Mein Rezidiv ist mit 60 Gy bei 30 Terminen behandelt worden.
Grüsse, ganther

Herbert Kramlofsky
15.09.2006, 20:23
Hallo Heinrich,
ich hatte vom 10.10. bis 6.12.2005 insgesamt 38 Bestrahlungen, insgesamt 68,4 Gy. Bei Bestrahlungsbeginn hatte ich einen PSA-Wert von 7,0. Ich wurde im Feb. 1998 operiert und der PSA-Anstieg kam von einem Rezidiv. Die weiteren PSA-Werte: 8.11.05 - 4,1; 22.12.05 - 3,08; 23.2.06 - 1,34; 22.6.06 - 0,42.
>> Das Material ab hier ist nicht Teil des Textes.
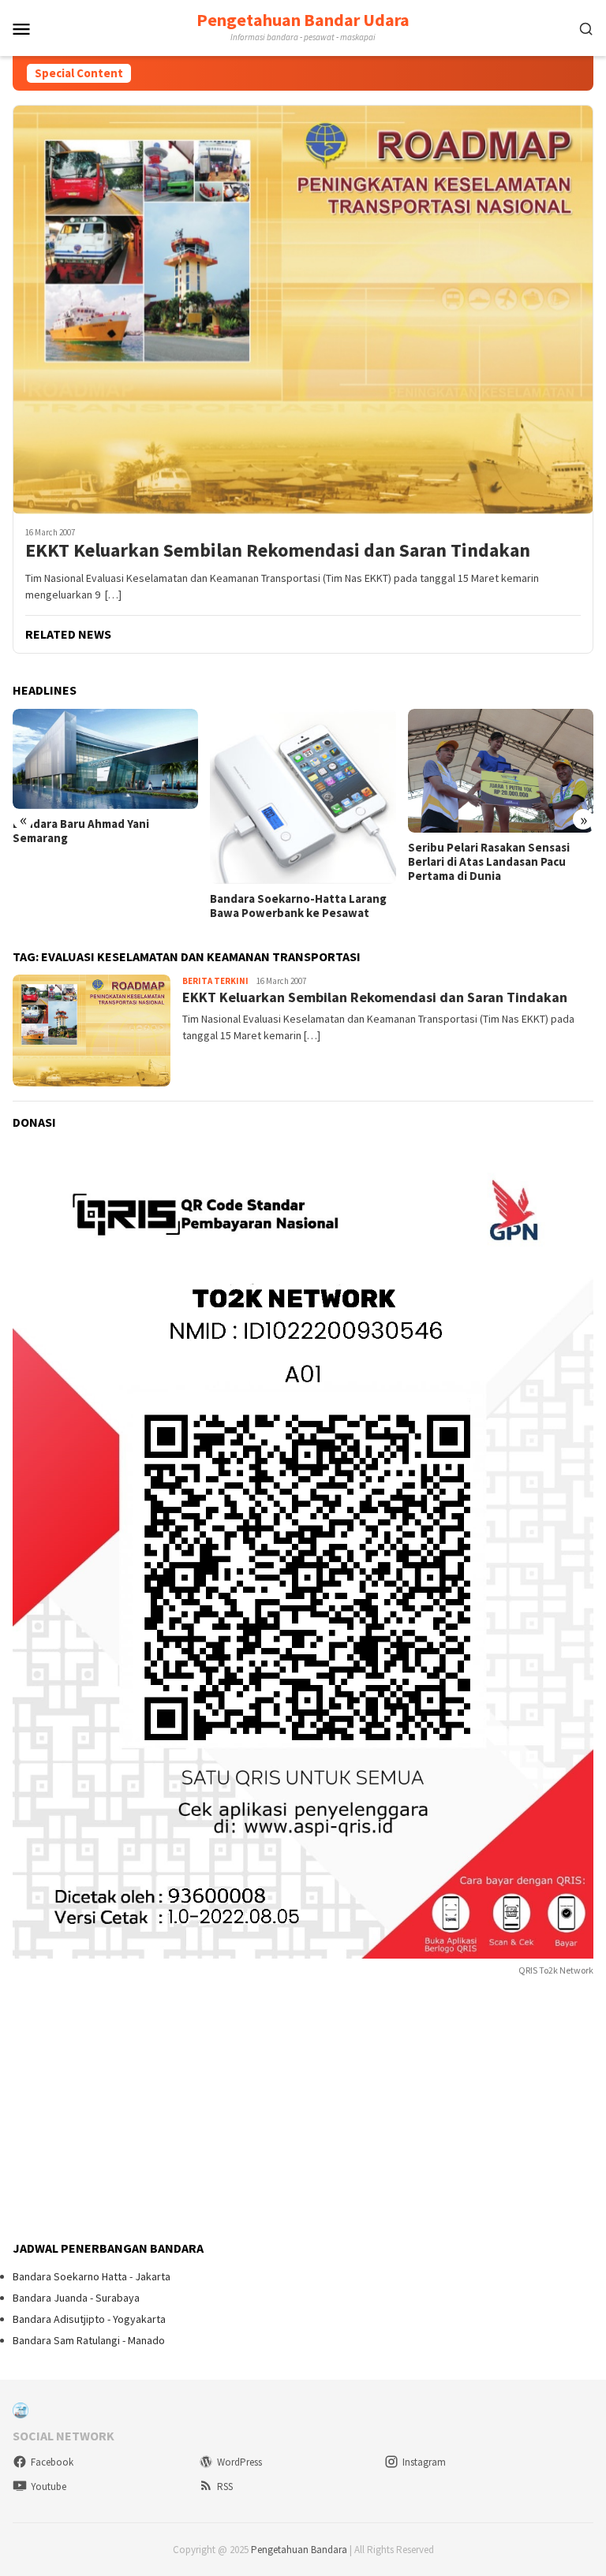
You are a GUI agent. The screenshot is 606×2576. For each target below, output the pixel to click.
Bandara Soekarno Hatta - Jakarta (91, 2276)
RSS (225, 2486)
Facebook (52, 2462)
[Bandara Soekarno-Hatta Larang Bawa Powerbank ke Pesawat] (302, 796)
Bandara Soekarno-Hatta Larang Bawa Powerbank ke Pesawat (298, 906)
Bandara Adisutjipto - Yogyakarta (89, 2319)
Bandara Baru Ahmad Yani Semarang (81, 831)
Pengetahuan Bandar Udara (303, 20)
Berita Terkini (215, 980)
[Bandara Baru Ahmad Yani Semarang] (105, 759)
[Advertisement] (131, 2110)
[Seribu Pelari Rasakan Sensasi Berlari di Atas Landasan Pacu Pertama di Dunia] (500, 771)
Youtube (48, 2486)
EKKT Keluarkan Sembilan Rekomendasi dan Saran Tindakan (277, 550)
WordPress (239, 2462)
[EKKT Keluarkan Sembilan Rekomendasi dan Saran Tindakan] (303, 309)
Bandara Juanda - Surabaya (76, 2298)
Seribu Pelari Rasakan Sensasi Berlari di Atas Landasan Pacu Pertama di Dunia (489, 862)
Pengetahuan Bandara (299, 2549)
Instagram (424, 2462)
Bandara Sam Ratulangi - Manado (89, 2340)
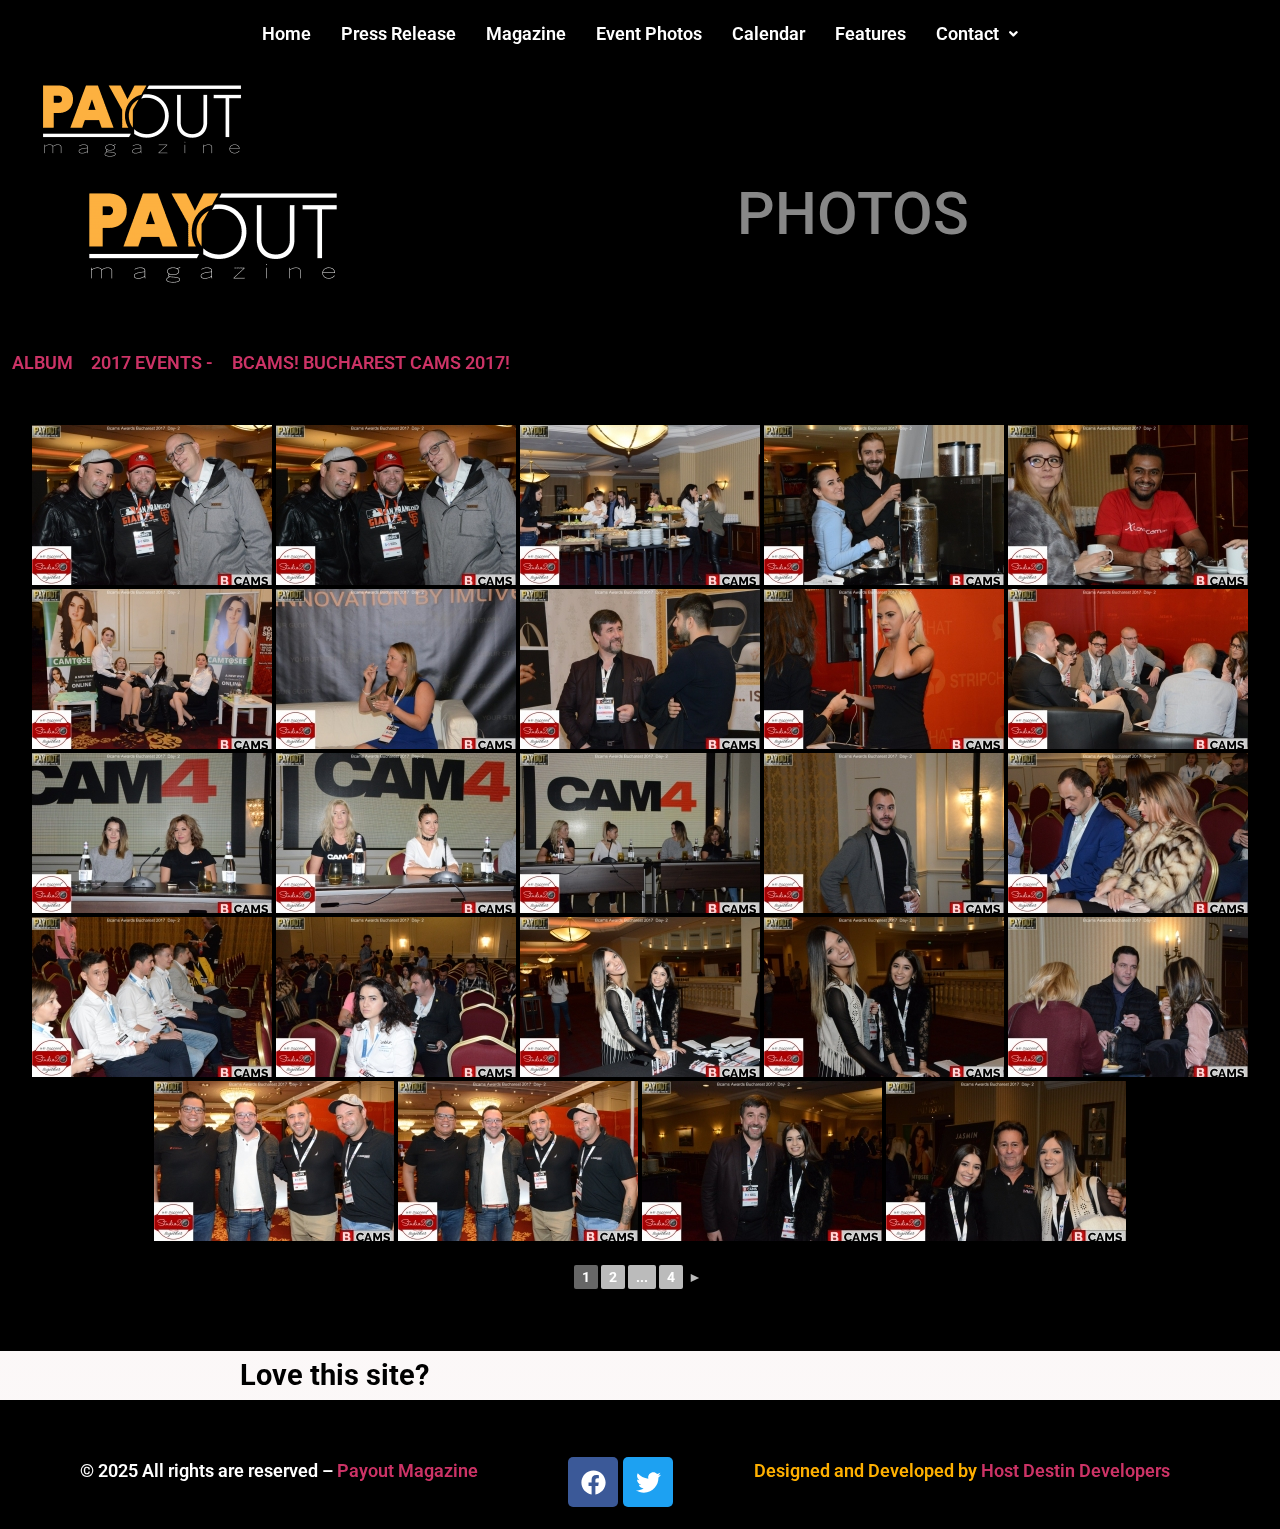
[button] (977, 34)
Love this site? (334, 1375)
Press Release (398, 33)
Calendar (768, 33)
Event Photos (649, 33)
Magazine (526, 33)
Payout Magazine (407, 1470)
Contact (967, 33)
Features (870, 33)
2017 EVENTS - (152, 362)
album (42, 362)
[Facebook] (593, 1482)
Nebenwirkungen: Nach dem Ende der ST, ab und zu etwas Durchfall, hat sich aber wieder gegeben. Was bis heute noch geblieben ist, sind des öfteren etwas laute Darmgeräusche (Winde). Keine Blutungen. Mir geht es soweit ganz gut.
Vor der ST habe ich eine USPIO gemacht um Lymphknotenmetastasen auszuschließen. Meine PK-Geschichte kannst Du in meinem Profil nachlesen.